Firmalardan
Çaykur, çayın destanını yazdı
Türkiye topraklarında üretimine tam 90 yıl önce başlanan çayın destanı Çaykur tarafından hazırlanan “Çayın 90 Yılı” kitabında kaleme alındı. Türk çay kültürünün ve çaya gönül veren birbirinden değerli isimlerin de ayrıntılarıyla ele alındığı kitabın hazırlık çalışmaları tam bir yıl sürdü.
1947 yılından beri Türkiye’de çayla birlikte anılan Çaykur, Türk çay kültürünün ve Türk çayının tanıtılması amacıyla çalışmalarını sürdürüyor.
Giderek güçlenen Türkiye ekonomisinin en güçlü damarlarından biri olan çaya ve bir dünya markası olma yolunda kararlılıkla ilerleyen Çaykur’a dair detaylı bilgilerle zenginleşen kitap, belgeler ve tanıklıklarla okurlara tam bir ‘belgesel’ atmosferi sunuyor.

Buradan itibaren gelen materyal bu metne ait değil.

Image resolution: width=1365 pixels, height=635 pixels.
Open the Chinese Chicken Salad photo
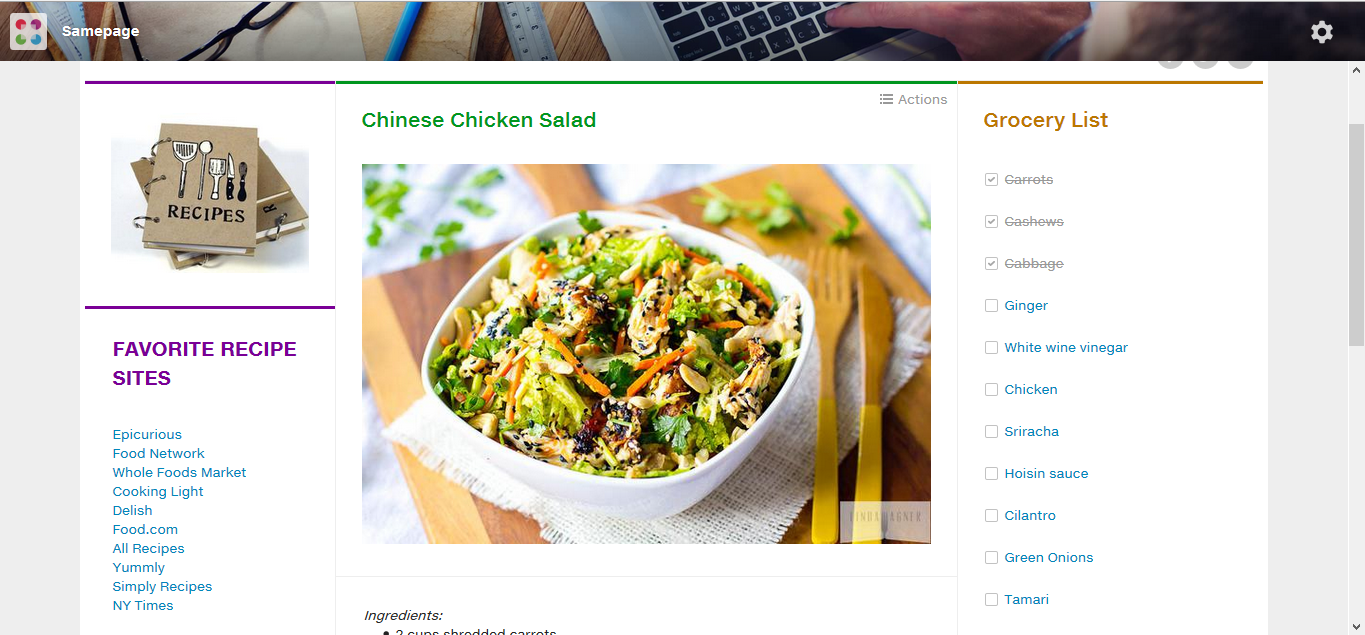646,354
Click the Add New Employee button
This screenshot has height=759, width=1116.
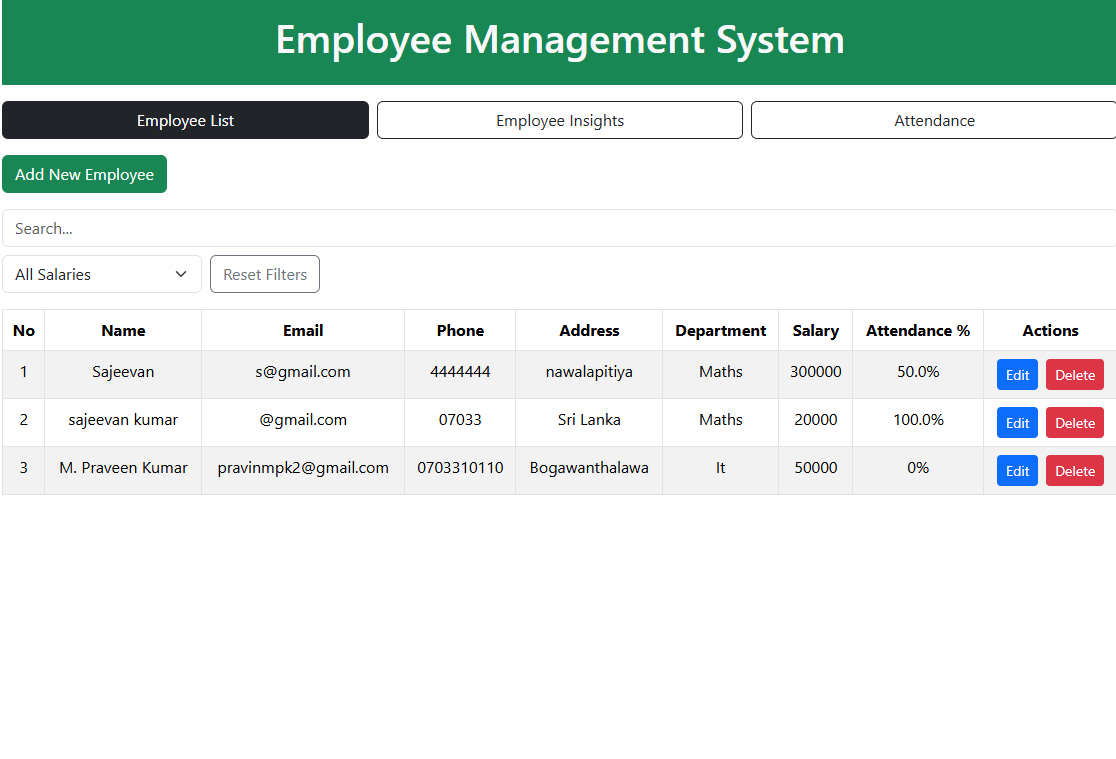(x=84, y=174)
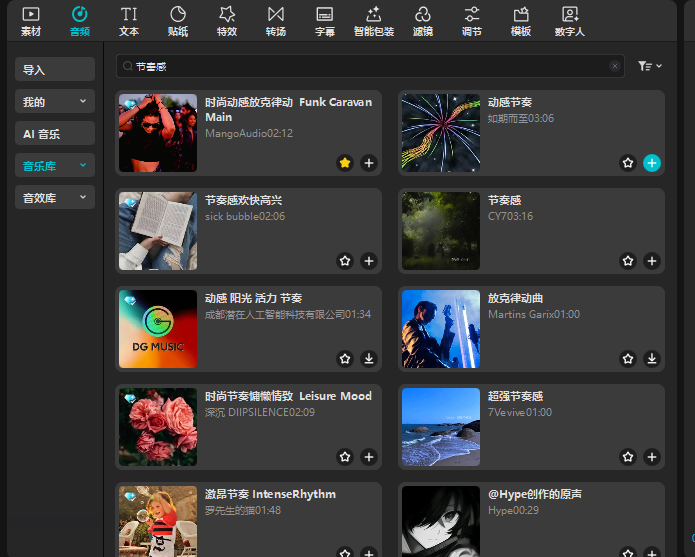Screen dimensions: 695x557
Task: Favorite the 节奏感欢快高兴 track
Action: [x=345, y=261]
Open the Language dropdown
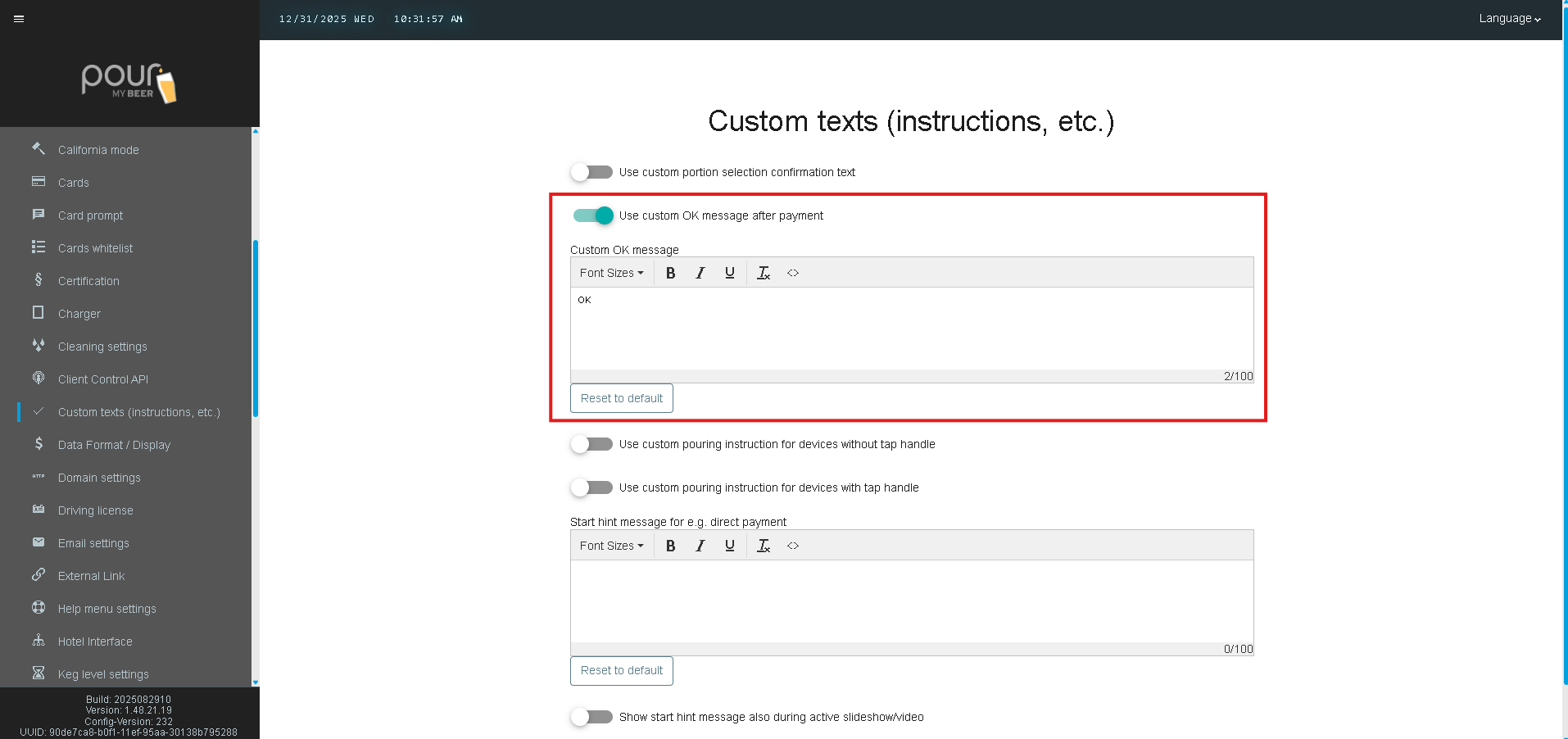This screenshot has width=1568, height=739. pyautogui.click(x=1509, y=19)
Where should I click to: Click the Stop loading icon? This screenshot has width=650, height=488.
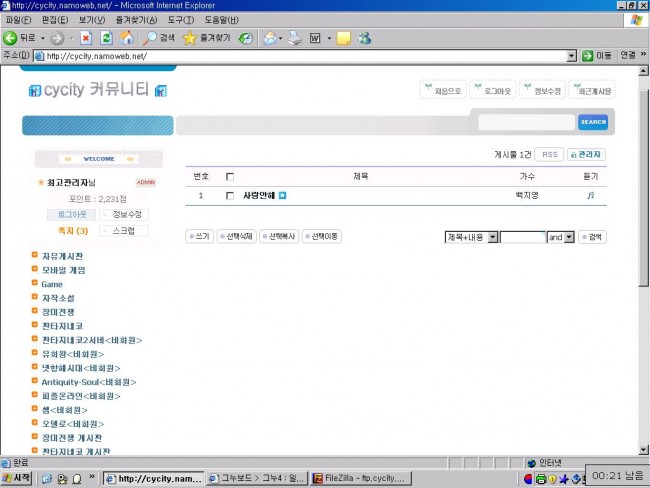coord(86,38)
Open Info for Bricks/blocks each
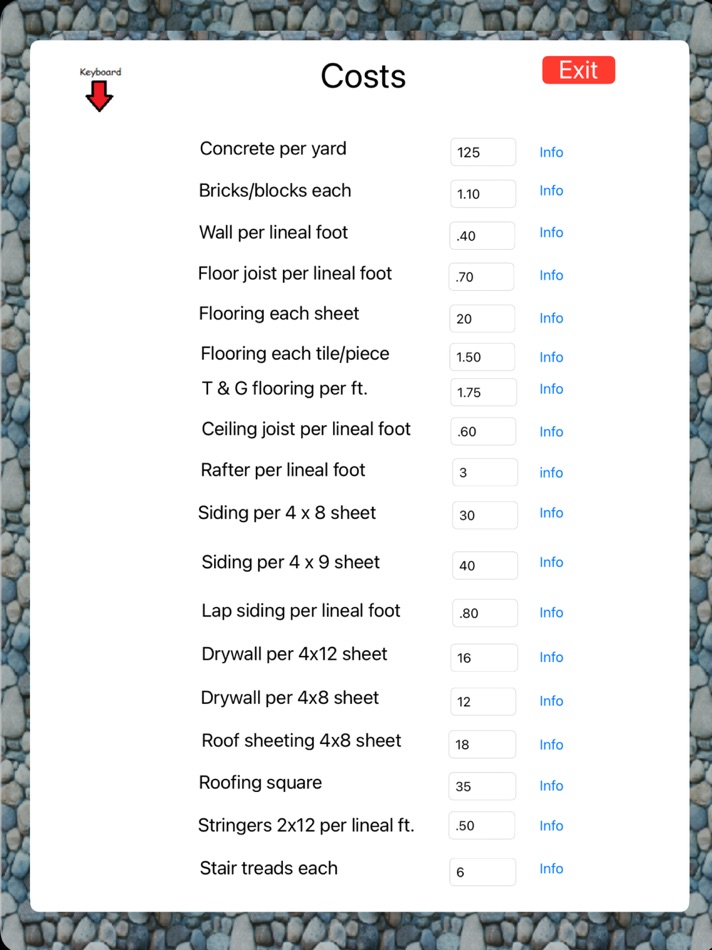Screen dimensions: 712x950 tap(551, 191)
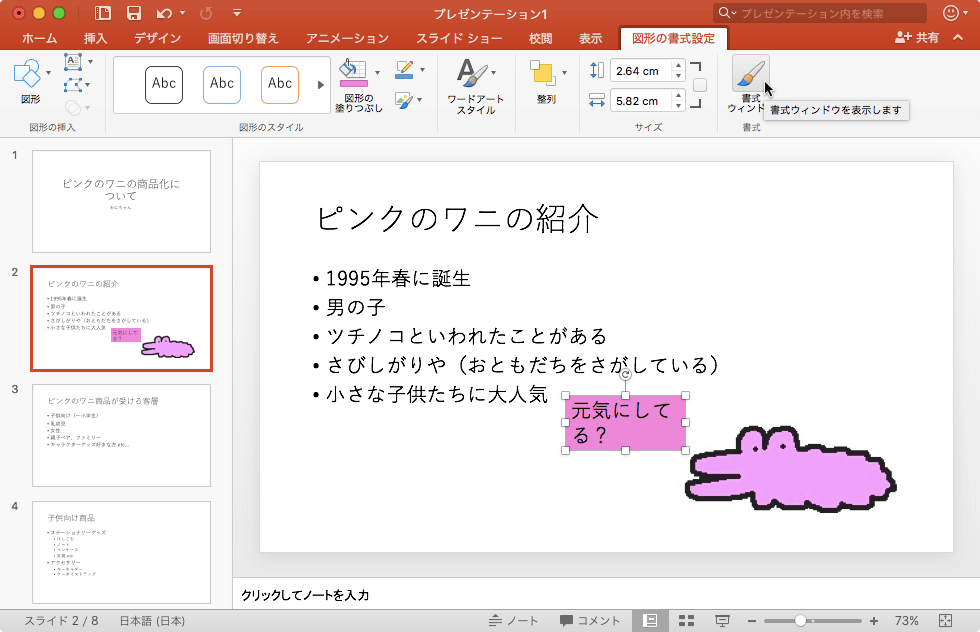Select the black-outlined Abc shape style
The height and width of the screenshot is (632, 980).
pyautogui.click(x=164, y=84)
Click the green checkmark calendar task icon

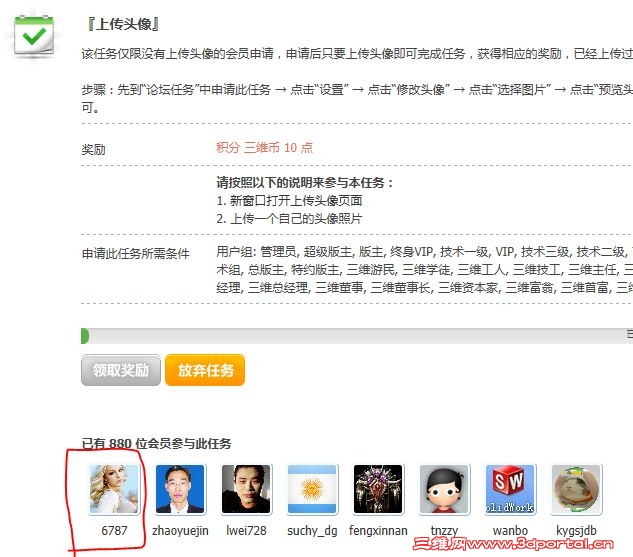click(34, 36)
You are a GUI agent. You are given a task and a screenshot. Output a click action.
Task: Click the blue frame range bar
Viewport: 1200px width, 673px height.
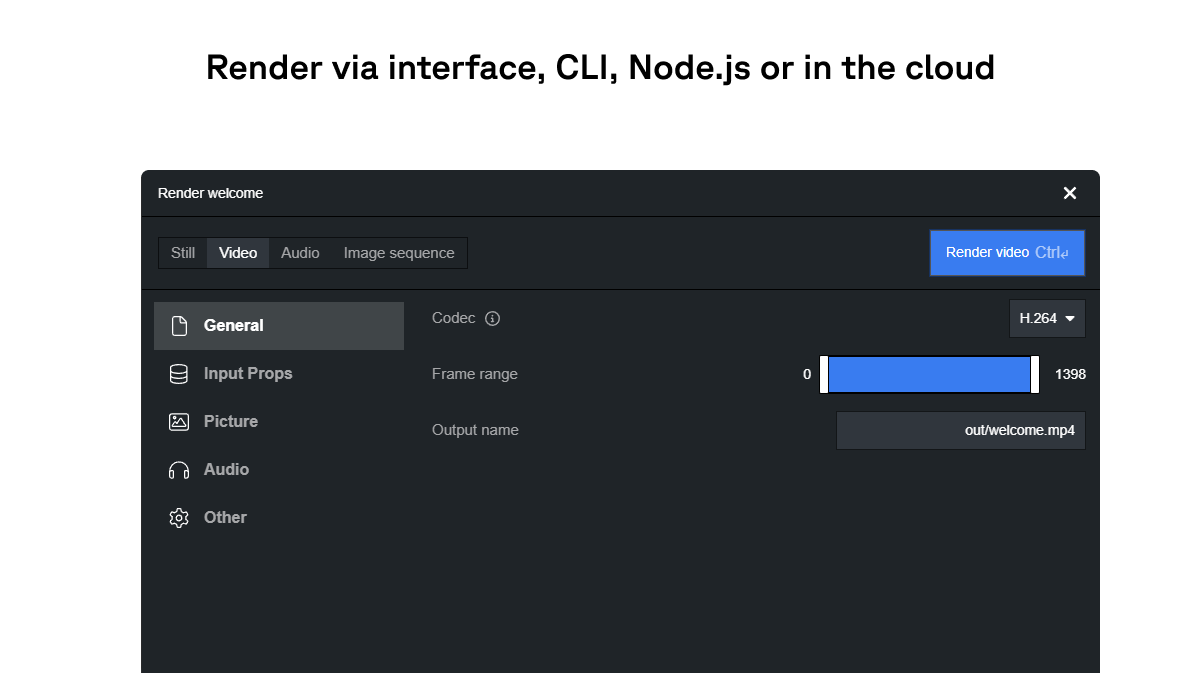(929, 374)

Bu kıymetli bitkinin ülkemize girmesinden üretimine başlanmasına, ilk tesislerinin açılmasından fabrikalarının kurulmasına, daha modern ve daha ‘sürdürülebilir’ kılınması adına atılan adımlardan dünyada da ilgiyle izlenen ve beğeniyle tüketilen bir ürün haline gelmesine değin her aşama kitapta yalın, bir o kadar da akıcı bir dille anlatılıyor.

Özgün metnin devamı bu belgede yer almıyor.